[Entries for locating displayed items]
[Begin]

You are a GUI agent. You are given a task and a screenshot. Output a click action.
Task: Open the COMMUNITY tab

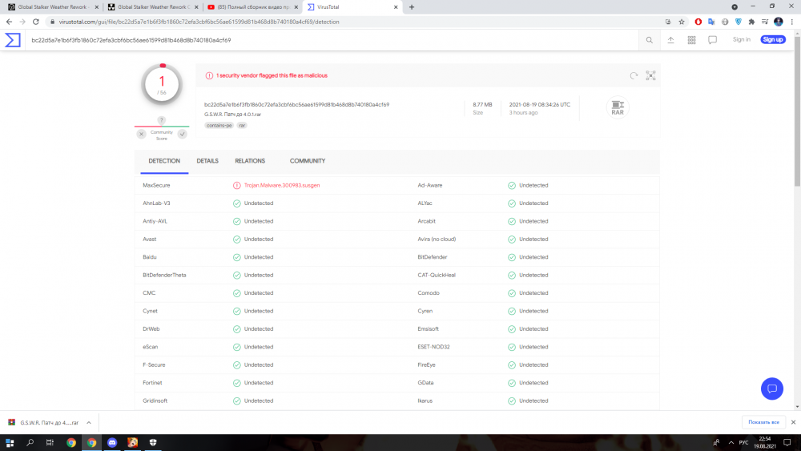click(308, 161)
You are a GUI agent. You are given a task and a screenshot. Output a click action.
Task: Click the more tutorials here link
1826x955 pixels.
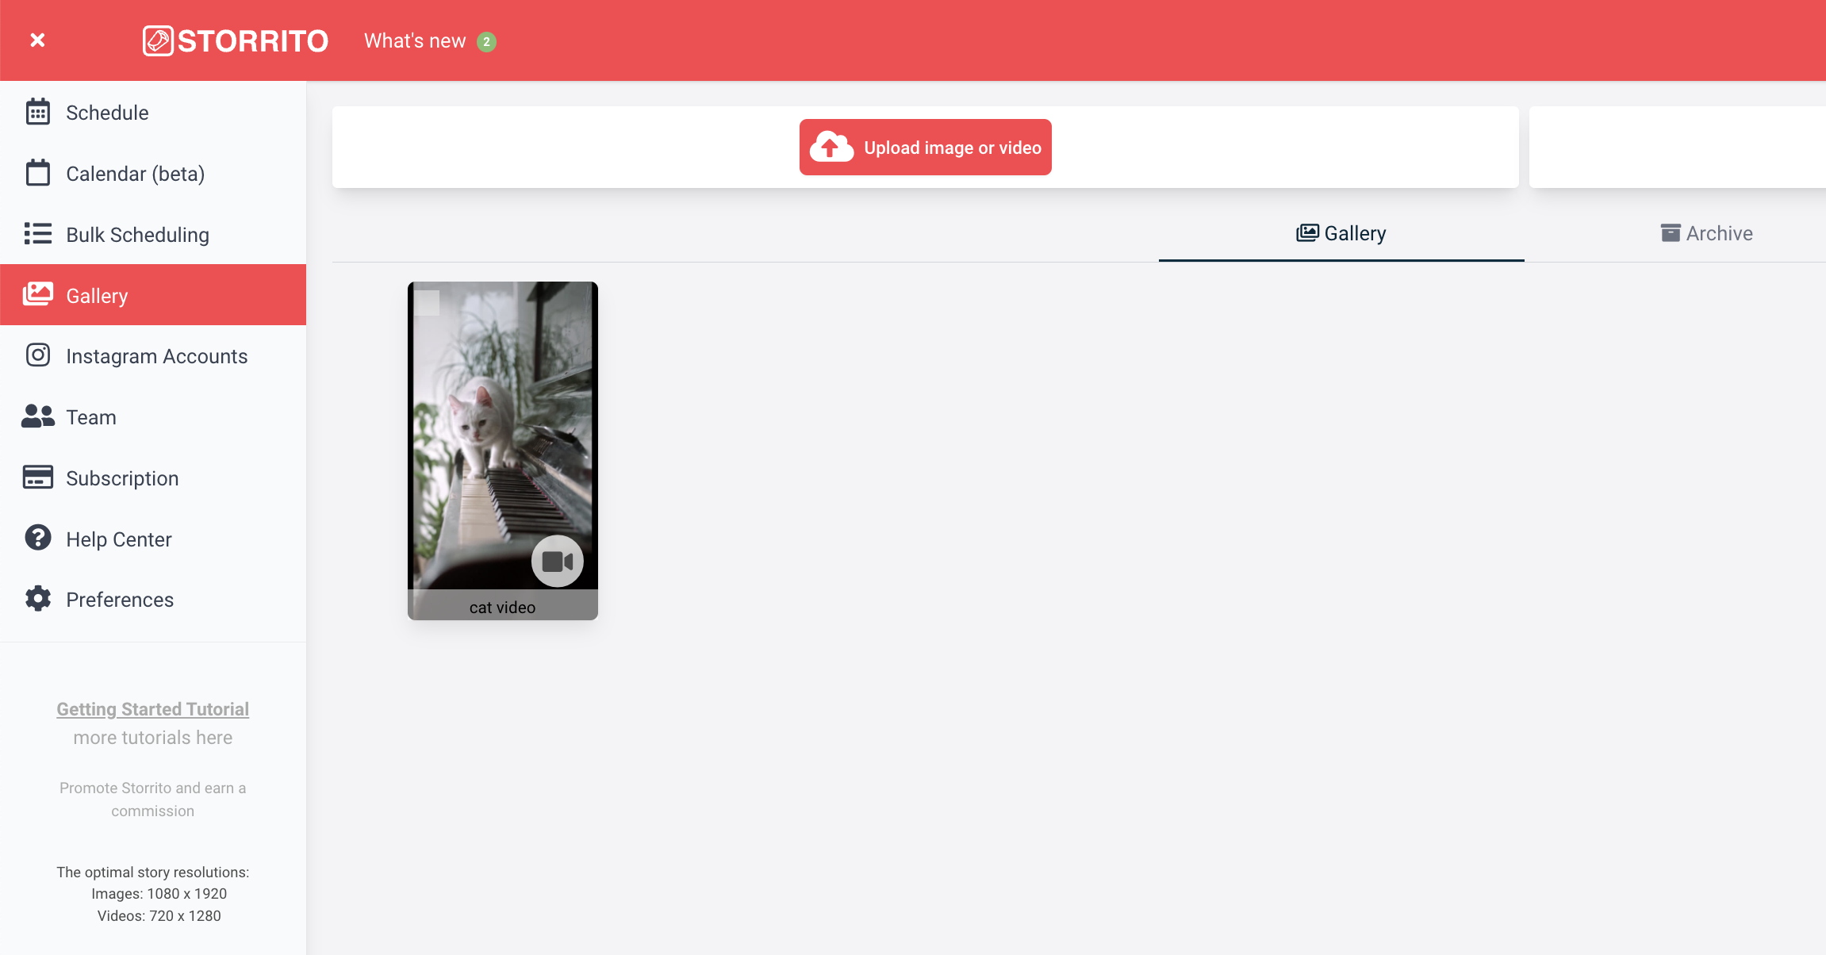point(152,735)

[End]

-- Set exercise --
Render the lines of all the entries above as a JSON list of strings, with one string per line and blank lines omitted. Leave the pictures out.

-- Answer to this problem --
[
  "You are a GUI agent. You are given a task and a screenshot. Output a click action.",
  "Task: Open the COMMUNITY tab",
  "click(308, 161)",
  "You are a GUI agent. You are given a task and a screenshot. Output a click action.",
  "Task: Click the more tutorials here link",
  "1826x955 pixels.",
  "point(152,735)"
]